The Japanese Yen finished the week higher following a strong closing price reversal on the daily chart on January 15. For most of the week, the USD JPY traded higher as traders became more risk averse and aggressively sought the safety of the lower-yielding Yen. Investors became more optimistic about the equity markets late in the week after Congress released the last third of the TARP money and the U.S. government bailed out the financially strapped Bank of America.
The strong rally in the USD JPY is an indication of a strong start next week. Traders may drive up equity markets in celebration of the inauguration of Obama. This may trigger more selling in the Yen.
The rally in the Yen did not come as a complete surprise. For weeks, investors had been anticipating aggressive action by the Bank of Japan such as an intervention to stem the rapid rise in the market. The Japanese government has been putting pressure on the BoJ to take aggressive action since each rise in the Yen is eroding exports and triggering corporate losses.
The Canadian Dollar closed the week sharply lower led by a weakening energy market. This was not good news for the Canadian economy which relies on crude oil and natural gas exports. Investors are already pricing in an interest rate cut by the Bank of Canada at its next meeting on January 20. Reports this past week indicated that the economy is rapidly deteriorating. Credit markets are tightening, the trade surplus is disappearing and business confidence is falling. Look for the USD CAD to continue its strong uptrend as long as the pressure remains on crude oil. Technically, the market is nearing a major resistance zone so it may take some effort to push this market higher.
The Australian Dollar finished the week lower. Most of the pressure this week came from falling equity markets and commodity prices. The threat of another financial crisis and the weak stock market led to less demand for the higher yielding Aussie. Falling commodity prices led by lower crude oil weakened Australian exports.
Late in the week some optimism returned to the markets following the release of TARP money and the bailout of Bank of America. This led to a strong short-covering rally in the AUD USD on Friday. Despite the possibility of a follow through rally early next week look for the Reserve Bank of Australia to cut interest rates at its next meeting on February 3.

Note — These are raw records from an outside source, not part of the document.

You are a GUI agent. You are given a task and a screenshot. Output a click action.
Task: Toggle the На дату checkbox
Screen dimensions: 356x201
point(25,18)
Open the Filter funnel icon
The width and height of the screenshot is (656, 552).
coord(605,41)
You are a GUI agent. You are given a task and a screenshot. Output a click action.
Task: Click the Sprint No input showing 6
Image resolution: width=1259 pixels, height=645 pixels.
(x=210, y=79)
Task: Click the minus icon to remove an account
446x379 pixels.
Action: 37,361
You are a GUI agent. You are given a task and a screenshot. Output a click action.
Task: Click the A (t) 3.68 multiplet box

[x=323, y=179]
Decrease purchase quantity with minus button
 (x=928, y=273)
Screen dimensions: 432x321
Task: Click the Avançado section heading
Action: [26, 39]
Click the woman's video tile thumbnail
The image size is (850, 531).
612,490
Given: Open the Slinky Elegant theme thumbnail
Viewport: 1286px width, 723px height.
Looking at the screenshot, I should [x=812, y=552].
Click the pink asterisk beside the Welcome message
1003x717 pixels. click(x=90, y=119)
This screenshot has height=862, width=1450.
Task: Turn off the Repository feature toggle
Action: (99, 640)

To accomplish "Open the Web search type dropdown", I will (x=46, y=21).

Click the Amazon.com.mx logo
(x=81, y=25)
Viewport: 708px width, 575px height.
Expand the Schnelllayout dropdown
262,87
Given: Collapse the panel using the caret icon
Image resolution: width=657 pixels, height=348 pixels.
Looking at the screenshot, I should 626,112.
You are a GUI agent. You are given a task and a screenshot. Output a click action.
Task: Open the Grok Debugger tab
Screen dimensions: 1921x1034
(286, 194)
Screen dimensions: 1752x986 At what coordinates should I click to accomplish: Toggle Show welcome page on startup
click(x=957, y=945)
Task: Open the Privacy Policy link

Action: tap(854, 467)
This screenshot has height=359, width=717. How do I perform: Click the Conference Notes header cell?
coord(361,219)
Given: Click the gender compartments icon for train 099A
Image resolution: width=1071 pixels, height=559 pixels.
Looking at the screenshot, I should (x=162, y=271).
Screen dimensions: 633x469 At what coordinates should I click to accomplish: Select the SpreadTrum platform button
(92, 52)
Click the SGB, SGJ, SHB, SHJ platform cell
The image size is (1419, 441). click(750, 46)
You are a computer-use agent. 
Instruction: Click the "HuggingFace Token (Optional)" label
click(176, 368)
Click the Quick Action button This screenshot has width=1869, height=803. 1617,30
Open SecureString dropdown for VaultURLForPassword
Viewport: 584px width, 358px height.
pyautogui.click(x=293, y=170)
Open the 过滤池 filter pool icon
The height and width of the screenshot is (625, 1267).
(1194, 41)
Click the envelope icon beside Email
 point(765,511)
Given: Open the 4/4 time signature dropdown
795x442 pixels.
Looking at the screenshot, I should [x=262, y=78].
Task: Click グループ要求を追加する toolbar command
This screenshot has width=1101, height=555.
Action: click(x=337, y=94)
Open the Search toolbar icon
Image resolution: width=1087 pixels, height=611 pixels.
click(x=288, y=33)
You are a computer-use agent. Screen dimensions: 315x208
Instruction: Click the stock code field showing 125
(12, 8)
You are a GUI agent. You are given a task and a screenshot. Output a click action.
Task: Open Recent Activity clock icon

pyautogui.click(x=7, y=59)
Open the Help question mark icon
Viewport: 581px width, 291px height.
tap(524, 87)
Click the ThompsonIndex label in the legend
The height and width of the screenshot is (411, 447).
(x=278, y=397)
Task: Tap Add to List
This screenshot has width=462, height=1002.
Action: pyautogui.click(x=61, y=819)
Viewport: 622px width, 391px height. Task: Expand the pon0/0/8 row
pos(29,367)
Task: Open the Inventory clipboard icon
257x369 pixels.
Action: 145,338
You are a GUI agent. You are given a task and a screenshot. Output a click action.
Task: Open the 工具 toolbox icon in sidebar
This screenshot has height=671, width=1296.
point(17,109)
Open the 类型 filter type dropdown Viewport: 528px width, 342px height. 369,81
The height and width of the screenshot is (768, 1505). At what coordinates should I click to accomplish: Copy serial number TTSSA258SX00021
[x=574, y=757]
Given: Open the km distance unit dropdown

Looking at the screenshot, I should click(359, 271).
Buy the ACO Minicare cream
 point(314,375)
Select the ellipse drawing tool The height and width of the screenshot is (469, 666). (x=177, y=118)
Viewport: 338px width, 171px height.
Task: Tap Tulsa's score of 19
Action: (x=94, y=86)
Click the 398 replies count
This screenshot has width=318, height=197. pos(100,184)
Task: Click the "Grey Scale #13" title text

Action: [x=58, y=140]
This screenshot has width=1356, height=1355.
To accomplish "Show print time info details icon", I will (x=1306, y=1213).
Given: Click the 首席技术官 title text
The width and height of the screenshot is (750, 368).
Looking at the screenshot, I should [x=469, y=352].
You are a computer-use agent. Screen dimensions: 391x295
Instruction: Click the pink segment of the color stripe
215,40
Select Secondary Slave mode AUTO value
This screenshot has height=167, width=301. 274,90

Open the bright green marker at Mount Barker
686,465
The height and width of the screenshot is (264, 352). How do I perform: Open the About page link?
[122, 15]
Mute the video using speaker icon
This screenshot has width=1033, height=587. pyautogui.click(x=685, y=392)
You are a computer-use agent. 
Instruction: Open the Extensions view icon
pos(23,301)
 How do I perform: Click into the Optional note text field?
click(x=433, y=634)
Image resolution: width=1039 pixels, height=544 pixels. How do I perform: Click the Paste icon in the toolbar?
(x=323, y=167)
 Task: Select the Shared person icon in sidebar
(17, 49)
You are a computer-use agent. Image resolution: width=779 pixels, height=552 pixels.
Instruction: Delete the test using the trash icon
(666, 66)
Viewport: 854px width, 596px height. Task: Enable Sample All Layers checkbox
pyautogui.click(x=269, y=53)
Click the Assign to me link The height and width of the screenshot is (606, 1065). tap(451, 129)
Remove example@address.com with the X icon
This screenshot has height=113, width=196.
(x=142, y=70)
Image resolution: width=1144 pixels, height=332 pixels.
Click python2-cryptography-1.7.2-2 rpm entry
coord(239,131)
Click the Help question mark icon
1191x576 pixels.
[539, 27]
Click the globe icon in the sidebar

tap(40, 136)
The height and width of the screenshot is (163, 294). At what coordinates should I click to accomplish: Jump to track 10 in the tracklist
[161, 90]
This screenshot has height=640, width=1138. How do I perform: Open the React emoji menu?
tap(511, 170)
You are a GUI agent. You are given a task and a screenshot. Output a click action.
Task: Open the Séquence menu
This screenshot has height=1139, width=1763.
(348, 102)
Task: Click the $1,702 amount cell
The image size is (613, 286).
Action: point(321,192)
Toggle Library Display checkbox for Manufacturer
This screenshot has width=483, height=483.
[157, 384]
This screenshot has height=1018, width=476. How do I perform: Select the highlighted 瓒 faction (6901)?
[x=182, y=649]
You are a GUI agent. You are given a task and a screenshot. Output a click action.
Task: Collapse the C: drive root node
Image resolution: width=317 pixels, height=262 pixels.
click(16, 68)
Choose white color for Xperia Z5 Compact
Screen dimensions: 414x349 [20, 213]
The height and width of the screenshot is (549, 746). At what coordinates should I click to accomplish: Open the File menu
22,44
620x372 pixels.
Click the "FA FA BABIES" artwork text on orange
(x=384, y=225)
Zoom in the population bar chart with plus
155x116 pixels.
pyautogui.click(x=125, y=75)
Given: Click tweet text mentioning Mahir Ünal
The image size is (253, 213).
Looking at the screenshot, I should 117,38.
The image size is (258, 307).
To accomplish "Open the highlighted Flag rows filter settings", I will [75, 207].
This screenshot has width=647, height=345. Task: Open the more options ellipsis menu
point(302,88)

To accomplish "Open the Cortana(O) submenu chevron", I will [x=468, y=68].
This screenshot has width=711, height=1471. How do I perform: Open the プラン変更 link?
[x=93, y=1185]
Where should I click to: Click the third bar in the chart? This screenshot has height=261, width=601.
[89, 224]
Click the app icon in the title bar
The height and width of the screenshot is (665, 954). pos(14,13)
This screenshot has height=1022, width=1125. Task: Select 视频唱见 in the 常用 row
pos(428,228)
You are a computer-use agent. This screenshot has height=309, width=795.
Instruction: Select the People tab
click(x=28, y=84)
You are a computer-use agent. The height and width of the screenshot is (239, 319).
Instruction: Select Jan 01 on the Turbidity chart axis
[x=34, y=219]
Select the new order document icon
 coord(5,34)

The NZD USD suffered a huge loss for the week. The primary reason for the decline was the downgrading of the New Zealand debt rating by the S&P Corp. Downside pressure on the New Zealand Dollar was also led by weakening commodity prices. Lower raw material prices are weakening exports and hurting the economy. All of the bearish news piling up is likely to force the Reserve Bank of New Zealand to cut interest rates by as much as 100 basis points on January 29.